**Exercise description**
Every line of the data below should be retyped exactly.

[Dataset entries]
::::
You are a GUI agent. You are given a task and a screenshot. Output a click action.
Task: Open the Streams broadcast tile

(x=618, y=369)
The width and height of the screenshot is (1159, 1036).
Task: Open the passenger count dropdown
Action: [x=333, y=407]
::::
**Output for this exercise**
You are a GUI agent. You are given a task and a screenshot. Output a click action.
Task: Open the Streams broadcast tile

(x=618, y=369)
The width and height of the screenshot is (1159, 1036).
Task: Open the passenger count dropdown
Action: [x=333, y=407]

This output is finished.